Direktur Eksekutif Daerah WALHI NTT, Umbu Wulang Tanaamahu Paranggi kepada Mongabay Indonesia mengapresiasi langkah yang dilakukan oleh pendamping petani rumput laut dan nelayan bersama tim kuasa hukumnya.

Umbu Wulang menegaskan, kemenangan yang diperoleh menegaskan bahwa telah terjadi pencemaran laut yang mengakibatkan kerugian baik dari segi ekonomi maupun lingkungan hidup.

“Ini sebuah proses panjang yang sangat patut diapresiasi. Para petani, nelayan bersama tim kuasa hukumnya sangat konsisten mengawal poses hukum ini,” ungkapnya.
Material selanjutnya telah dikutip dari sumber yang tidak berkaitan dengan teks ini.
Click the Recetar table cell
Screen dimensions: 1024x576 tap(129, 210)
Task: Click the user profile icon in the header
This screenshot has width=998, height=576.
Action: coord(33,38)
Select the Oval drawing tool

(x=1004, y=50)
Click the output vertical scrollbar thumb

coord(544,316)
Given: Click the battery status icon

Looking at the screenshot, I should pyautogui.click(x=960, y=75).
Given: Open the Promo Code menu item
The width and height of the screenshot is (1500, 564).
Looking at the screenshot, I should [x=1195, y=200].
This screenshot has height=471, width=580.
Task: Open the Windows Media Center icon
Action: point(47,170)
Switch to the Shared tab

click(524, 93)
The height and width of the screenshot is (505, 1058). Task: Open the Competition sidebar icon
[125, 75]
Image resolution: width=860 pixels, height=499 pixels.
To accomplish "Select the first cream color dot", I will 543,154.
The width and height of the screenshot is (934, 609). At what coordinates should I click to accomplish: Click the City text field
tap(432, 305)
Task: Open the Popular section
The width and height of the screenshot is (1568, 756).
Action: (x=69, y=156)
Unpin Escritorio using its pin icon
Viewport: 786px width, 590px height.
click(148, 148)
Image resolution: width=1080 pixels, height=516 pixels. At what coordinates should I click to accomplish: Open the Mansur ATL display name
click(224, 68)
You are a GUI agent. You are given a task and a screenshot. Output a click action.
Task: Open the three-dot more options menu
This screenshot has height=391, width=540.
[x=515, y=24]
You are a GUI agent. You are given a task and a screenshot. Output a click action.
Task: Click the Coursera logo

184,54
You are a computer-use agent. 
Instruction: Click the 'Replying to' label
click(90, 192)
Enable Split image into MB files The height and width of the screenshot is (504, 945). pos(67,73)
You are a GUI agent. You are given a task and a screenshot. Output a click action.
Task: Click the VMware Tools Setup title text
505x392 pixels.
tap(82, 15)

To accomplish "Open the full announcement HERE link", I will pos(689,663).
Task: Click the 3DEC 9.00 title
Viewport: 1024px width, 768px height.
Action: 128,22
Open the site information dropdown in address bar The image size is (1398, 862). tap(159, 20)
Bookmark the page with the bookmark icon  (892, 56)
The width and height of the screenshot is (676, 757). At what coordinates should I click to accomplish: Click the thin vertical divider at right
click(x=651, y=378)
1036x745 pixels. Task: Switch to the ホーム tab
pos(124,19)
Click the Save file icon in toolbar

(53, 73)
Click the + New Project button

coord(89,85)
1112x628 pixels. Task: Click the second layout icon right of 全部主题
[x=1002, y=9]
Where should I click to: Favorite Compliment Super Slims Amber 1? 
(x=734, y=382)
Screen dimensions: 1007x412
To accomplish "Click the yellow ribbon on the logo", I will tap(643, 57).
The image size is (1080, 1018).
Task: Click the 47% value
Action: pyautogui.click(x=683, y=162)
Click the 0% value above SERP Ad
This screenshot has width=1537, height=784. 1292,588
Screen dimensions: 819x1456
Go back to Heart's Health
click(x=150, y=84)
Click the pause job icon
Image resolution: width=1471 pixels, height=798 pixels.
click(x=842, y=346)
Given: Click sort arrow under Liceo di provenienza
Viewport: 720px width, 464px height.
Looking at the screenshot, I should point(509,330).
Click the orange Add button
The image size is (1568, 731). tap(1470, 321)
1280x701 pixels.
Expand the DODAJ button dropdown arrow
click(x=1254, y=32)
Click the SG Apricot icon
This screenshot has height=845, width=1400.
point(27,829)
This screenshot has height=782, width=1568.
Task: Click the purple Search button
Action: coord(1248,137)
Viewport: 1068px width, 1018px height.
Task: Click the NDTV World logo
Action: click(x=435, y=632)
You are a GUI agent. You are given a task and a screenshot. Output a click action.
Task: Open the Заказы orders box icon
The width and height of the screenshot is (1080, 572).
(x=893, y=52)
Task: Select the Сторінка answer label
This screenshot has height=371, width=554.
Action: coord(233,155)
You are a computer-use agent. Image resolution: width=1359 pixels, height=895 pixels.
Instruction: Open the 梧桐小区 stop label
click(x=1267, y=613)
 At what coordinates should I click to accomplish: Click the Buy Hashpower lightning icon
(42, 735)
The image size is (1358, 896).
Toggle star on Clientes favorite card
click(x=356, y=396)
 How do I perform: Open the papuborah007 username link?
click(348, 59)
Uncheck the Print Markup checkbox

Umbu Wulang menyesalkan eksekusi putusan pengadilan federal ini dari Pemerintah Australia yang terkesan lama. Dirinya berharap Pemerintah Indonesia harus memastikan ganti rugi ini bisa segera direalisasikan.

Ia meminta agar masyarakat sipil dan pihak terkait lainnya harus mengawal hingga tahap eksekusinya supaya ganti rugi dan pemulihan ekosistim di laut bisa berjalan.

“Harus dikawal eksekusinya termasuk pemulihan ekosistimnya seperti konservasi kembali terumbu karang yang terkena dampak dan kawasan-kawasan yang selama ini terdampak dari pencemaran tumpahan minyak ini,” pintanya.

 

Petani sedang menanam rumput laut di Desa Tablolong, Kecamatan Kupang Barat, Kabupaten Kupang, NTT. Produksi rumput laut di daerah tersebut terganggu sejak tumpahan minyak Montara. Foto : Antara Foto/Kornelis Kaha

 

Laut Timor Tercemar

Dikutip dari energyvoice.com, pencemaran perairan laut Timor, NTT akibat tumpahan minyak mentah (crude oil) pasca pasca ledakan pada pengeboran sumur Montara di lepas pantai utara Australia Barat pada  21 Agustus 2009. Tumpahan minyak di laut ini berlangsung selama 74 hari hingga sumur batuan dibor guna menghentikan kebocoran.

Pada saat kejadian, kilang minyak di Montara ini dioperasikan oleh PTT Exploration & Production (PTTEP) Thailand. Lokasinya sejauh 250 km sebelah tenggara Pulau Rote, Provinsi NTT.

Dampak dari kejadian ini menyebabkan para nelayan dan petani rumput laut di NTT mengalami kerugian.

Dikutip dari website Kemenko Marves, tumpahan minyak ini menyebabkan 90 ribu kilometer persegi laut Timor tercemari. Setidaknya 85 persen tumpahan minyak ini terbawa oleh angin dan gelombang laut ke perairan Indonesia.

Penelitian dari USAID Perikanan Lingkungan Hidup dan Pemerintah Provinsi NTT pada tahun 2011 menyebutkan, dampak dari tumpahan minyak ini mengakibatkan paling tidak ada 64 ribu hektare terumbu karang rusak.

Sekitar 60 persen terumbu karang di perairan Laut Sawu hancur serta ikan-ikan demersal serta udang banyak yang mengalami kematian.

Dikutip dari jurnal Penyelesaian Sengketa Pencemaran Laut Timor Akibat Kebocoran Sumur Minyak Montara Australia Antara Indonesia dan Australia oleh Maya Dwi Ambarwati Universitas Medan Area, tim nasional melakukan observasi dan pengambilan sampel.

Sebaran tumpahan minyak di Laut Timor berdasarkan pemantauan citra satelit tanggal 30 Agustus sampai dengan tanggal 3 Oktober 2009 seluas 16.420 km, Secara visual permukaan di Laut Timor pada daerah perbatasan ZEE Indonesia – Australia terdapat lapisan minyak.

Hasil uji laboratorium dan analisis sampel air laut dan tarball dari Laut Timor mengandung minyak dan senyawa aromatik serta karakteristik yang sama dengan sampel minyak mentah (crude oil) dari Montara Wellhead Platform.